The woman appears to have requested or demanded that Berroeta put a poster in his shop window, but the latter refused. And that was how the fatal argument began. After that the versions given by the neighbours differ somewhat. Some say the police officer was outside and others that he was in the flat. Whichever the case, the woman called the police officer and he went into the bakery and shot and stabbed Berroeta several times.

The police officer and the woman left the bakery and went to their flat. According to a witness in the same block of flats the woman said, “It was my fault, it was my fault.”

see also:

http://english.aljazeera.net/NR/exeres/FE9B0173-2B 5A-421E-9ECA-54DF46AA8AAC.htm

http://www.gara.net/orriak/P14032004/art74640.htm

The Sydney Morning Herald, one of the very few non Basque news outlets to run this story said that "Imprisoned members of ETA were assaulted immediately after the blasts,..."
http://www.smh.com.au/articles/2004/03/14/10791990 96493.html

In the light f this some recent reports on the situation of basque prisoners might be a a little useful for nettimers:

Van Boven: “In Spain torture is inflicted more frequently than occasionally”
The UN Rapporteur has recommended among the many proposals put forward that legislation permitting incommunicado detention be abolished, and the Spanish Government has responded by rejecting the report “outright”

Imanol Murua Uria – DONOSTIA (San Sebastian)

Theo Van Boven, the United Nations Rapporteur on Torture, has concluded in his report based on interviews and investigations conducted in the Basque Country and in Spain last October that torture is inflicted “more frequently than occasionally in Spain”. He gives credence to the testimonies of torture he heard, and despite saying that torture is not “systematic”, he does not believe that the complaints of bad treatment have been “made up”.

As he believes that Spanish legislation opens up the way for torture and bad treatment to take place, he has made specific suggestions to the Spanish Government in his report due to be presented on March 15, but which is already available on the web site of the UN Office for the High Commissioner of Human Rights (www.unhchr.ch): among other things, in order to safeguard the detainees’ right to speak to their lawyers alone, to guarantee the care of the doctor of their choice, to record the interrogations on video, to identify the interrogators at all times and to investigate torture claims independently, he has called for the abolishing of the legislation that makes the holding of detainees incommunicado possible.
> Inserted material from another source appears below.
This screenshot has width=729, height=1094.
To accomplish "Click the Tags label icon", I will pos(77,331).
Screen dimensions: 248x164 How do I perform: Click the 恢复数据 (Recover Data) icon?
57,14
The Spanish Government has rejected all the recommendations in its report in response to Van Boven’s conclusions. Among many other reasons the Spanish Government says that holding detainees incommunicado “in Spain, at least” does not facilitate torture, in the report signed by the Permanent Representation it has at the UN Headquarters in Geneva.

Van Boven’s report runs to 23 pages. In the main conclusions the UN Rapporteur says “the system itself in Spain opens up the way for torture and bad treatment especially when detainees are held incommunicado in connection with terrorism.” He argues that he received “reliable information” to arrive at this conclusion.
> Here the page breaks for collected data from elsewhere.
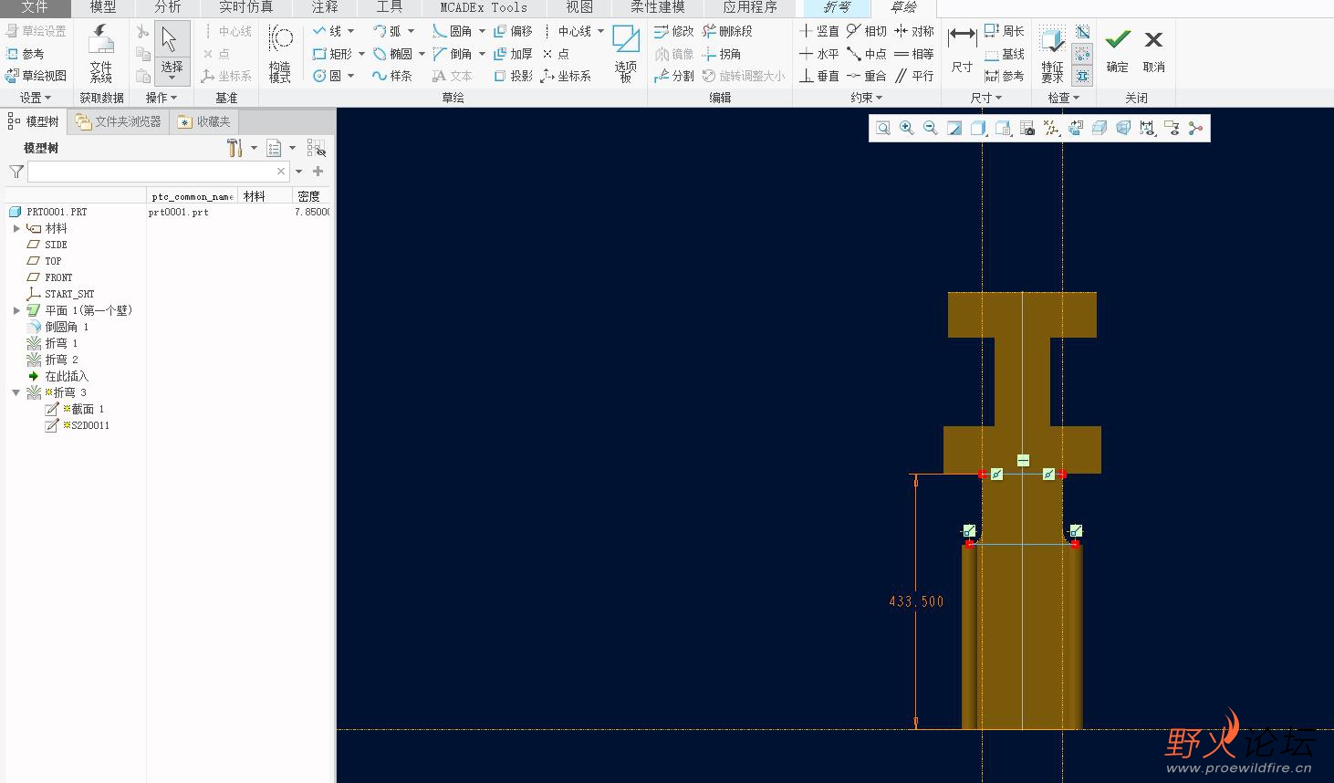Confirm the sketch with 确定
The height and width of the screenshot is (783, 1334).
point(1118,49)
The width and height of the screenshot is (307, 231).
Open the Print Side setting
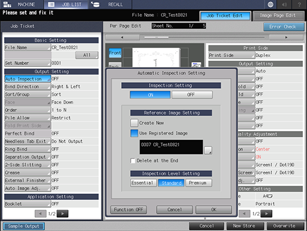pos(232,55)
As the report states, the “reliable interviewees” indicated to Van Boven that they suspected that the police “involved in the fight against terrorism” resorted to torture and bad treatment “more frequently than occasionally”, and direct testimony of those detained and interrogated “verified” this suspicion. According to the UN investigator, in the first-hand testimonies he received, he was informed about blows, exhausting physical exercises, insulting sexual persecution, and the practice of suffocation with plastic material. In the report he wrote, “The view of this Special Rapporteur is that in the light of the information received and bearing in mind the specific nature of the details of the events, these complaints of torture or bad treatment cannot be regarded as having been made up.”
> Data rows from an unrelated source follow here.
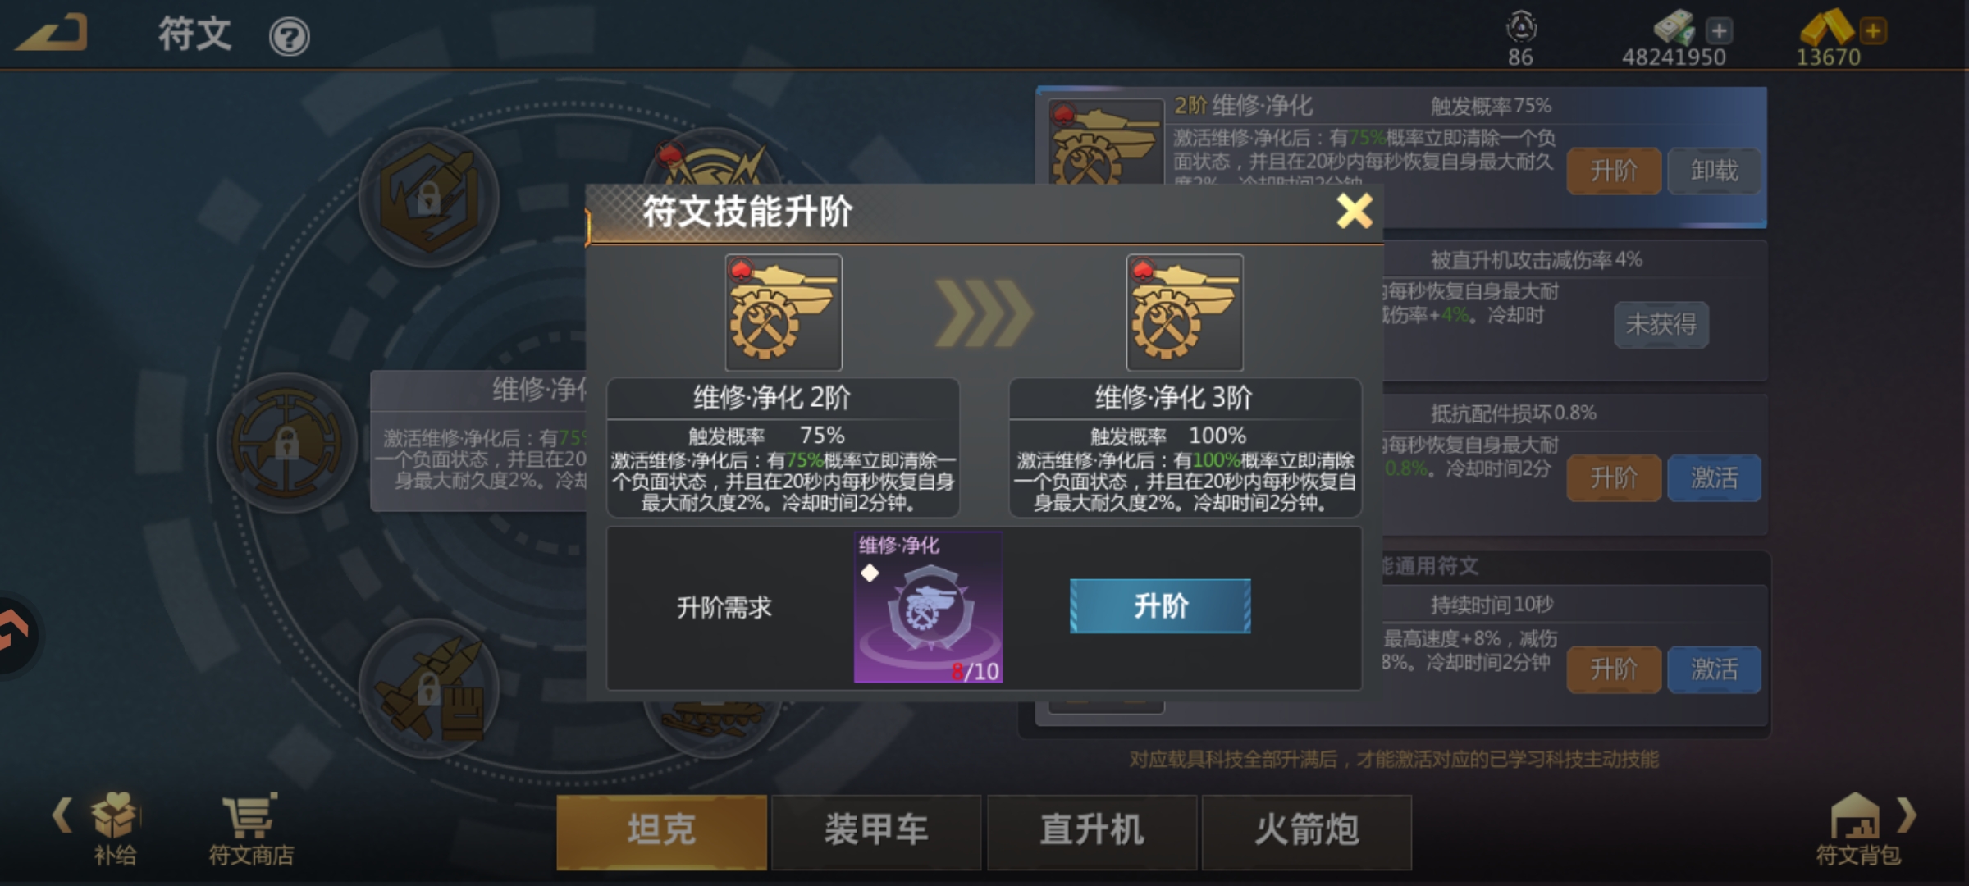Screen dimensions: 1969x886
Task: Open the help question mark icon
Action: point(289,37)
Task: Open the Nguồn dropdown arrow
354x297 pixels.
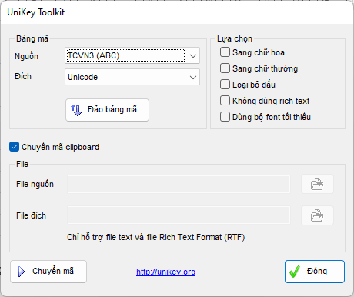Action: pyautogui.click(x=193, y=55)
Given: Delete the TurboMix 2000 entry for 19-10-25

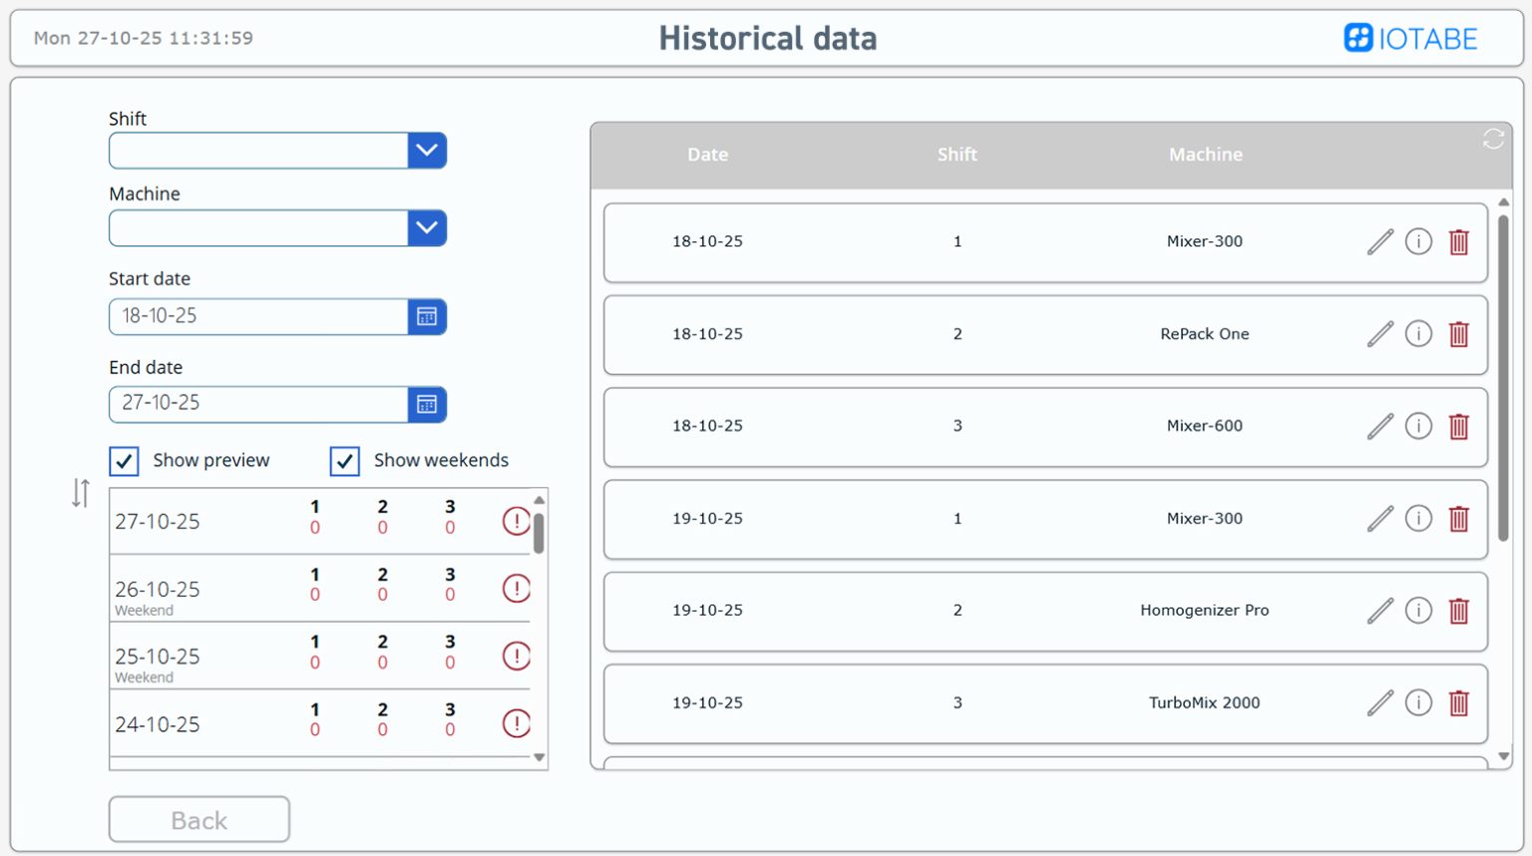Looking at the screenshot, I should pyautogui.click(x=1458, y=703).
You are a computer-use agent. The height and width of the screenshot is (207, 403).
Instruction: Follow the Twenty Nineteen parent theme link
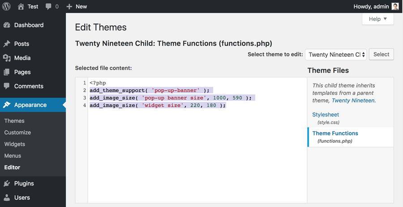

http://www.berria.info/english/ikusi.php?id=309

A “Dreadful year” for prisoners and relatives
The Etxerat association drew attention yesterday to the fact that curbs on Basque prisoners’ rights and the situation of their relatives were “worsening by the day” and has called on institutions to put aside their “indifference” and undertake effective initiatives

Eider Goenaga – DONOSTIA (San Sebastian)

“A dreadful year”. That is how the Etxerat http://www.berria.info/english/ikusi.php?id=312#&g t; member Saioa Agirre described 2003. The situation of the prisoners is becoming increasingly worse; their relatives involved in 23 accidents; three killed on the roads; two “fighting for their lives” as a result of a road accident; illegal practices made legal; seriously ill prisoners beaten up; expulsions, etc. The Etxerat association’s assessment of 2003 presented yesterday a list of all these things. Moreover, the fact that there are more prisoners than ever who are more dispersed than ever must be added to all this: there are 700 detainees in 80 prisons.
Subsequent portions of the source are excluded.